Output Specification:

For each case, print in one line the numbers of nodes in the lowest 2 levels of the resulting tree in the format:

n1 + n2 = n

where n1 is the number of nodes in the lowest level, n2 is that of the level above, and n is the sum.

Sample Input:

9

25 30 42 16 20 20 35 -5 28

Sample Output:

2 + 4 = 6

题目大意：就是给出数组，生成二叉搜索树，输出最下面两层的节点树。思路：就是生成二叉搜索树，在生成的过程中，用level数组记录每层的个数以及记录最大的层数。

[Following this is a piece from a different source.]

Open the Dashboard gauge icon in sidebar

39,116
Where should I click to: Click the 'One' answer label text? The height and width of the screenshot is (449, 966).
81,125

注意：n=1时候，输出1+0=1

#include <iostream>
using namespace std;
const int maxn = 1005;
int level[maxn];
int n, maxdepth = -1;
typedef struct Node{
int x;
struct Node* left;
struct Node* right;
} Node;
Node* insert(int x, Node* tree, int l)
{
if(tree == NULL){
tree = new Node();
if(tree == NULL)
printf("create failed!");
else{
tree->x = x;
tree->left = NULL;
tree->right = NULL;
level[l]++;
maxdepth = max(l, maxdepth);
}
} else if(x <= tree->x)
tree->left = insert(x, tree->left, l + 1);
else if(x > tree->x)
tree->right = insert(x, tree->right, l + 1);
return tree;
}
int main()
{
Node *tree = NULL;
scanf("%d", &n);
int x;
for(int i = 0; i < n; ++i){
scanf("%d", &x);
tree = insert(x, tree, 0);
}
printf("%d + %d = %d\n", level[maxdepth], level[maxdepth - 1], level[maxdepth] + level[maxdepth - 1]);
return 0;
}